To do ▸ Quote exactly and only this range of lines in the data below: the line that holds "868x488 pixels. How" to the line that holds "You are a GUI", both included.

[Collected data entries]
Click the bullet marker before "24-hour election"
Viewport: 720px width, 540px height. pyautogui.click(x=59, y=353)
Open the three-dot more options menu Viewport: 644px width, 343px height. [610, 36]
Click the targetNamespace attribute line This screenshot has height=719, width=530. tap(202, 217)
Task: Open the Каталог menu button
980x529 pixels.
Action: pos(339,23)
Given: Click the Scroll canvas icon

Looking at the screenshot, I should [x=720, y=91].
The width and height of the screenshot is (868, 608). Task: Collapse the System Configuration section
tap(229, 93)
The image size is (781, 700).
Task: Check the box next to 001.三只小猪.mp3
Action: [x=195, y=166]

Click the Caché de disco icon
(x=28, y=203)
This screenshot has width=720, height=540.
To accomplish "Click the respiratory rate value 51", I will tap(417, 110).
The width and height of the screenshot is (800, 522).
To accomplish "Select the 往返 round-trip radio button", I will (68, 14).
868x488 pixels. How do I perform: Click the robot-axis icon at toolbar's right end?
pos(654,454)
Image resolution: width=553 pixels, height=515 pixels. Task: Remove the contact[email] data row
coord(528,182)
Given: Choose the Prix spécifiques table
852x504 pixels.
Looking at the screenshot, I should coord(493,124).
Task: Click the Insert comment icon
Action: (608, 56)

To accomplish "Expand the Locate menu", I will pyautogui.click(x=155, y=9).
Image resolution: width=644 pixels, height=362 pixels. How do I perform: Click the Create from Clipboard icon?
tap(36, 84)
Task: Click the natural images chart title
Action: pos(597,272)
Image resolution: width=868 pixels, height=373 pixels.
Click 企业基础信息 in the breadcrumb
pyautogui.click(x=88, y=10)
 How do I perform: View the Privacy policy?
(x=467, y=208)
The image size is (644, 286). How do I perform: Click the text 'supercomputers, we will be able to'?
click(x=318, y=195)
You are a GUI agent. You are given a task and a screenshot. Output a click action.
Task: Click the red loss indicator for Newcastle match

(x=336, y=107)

Solution for this problem ▸
868x488 pixels. How do I perform: Click the robot-axis icon at toolbar's right end?
pos(654,454)
Image resolution: width=553 pixels, height=515 pixels. Task: Remove the contact[email] data row
coord(528,182)
Given: Choose the Prix spécifiques table
852x504 pixels.
Looking at the screenshot, I should coord(493,124).
Task: Click the Insert comment icon
Action: (608, 56)

To accomplish "Expand the Locate menu", I will pyautogui.click(x=155, y=9).
Image resolution: width=644 pixels, height=362 pixels. How do I perform: Click the Create from Clipboard icon?
tap(36, 84)
Task: Click the natural images chart title
Action: pos(597,272)
Image resolution: width=868 pixels, height=373 pixels.
Click 企业基础信息 in the breadcrumb
pyautogui.click(x=88, y=10)
 How do I perform: View the Privacy policy?
(x=467, y=208)
The image size is (644, 286). How do I perform: Click the text 'supercomputers, we will be able to'?
click(x=318, y=195)
You are a GUI agent. You are given a task and a screenshot. Output a click action.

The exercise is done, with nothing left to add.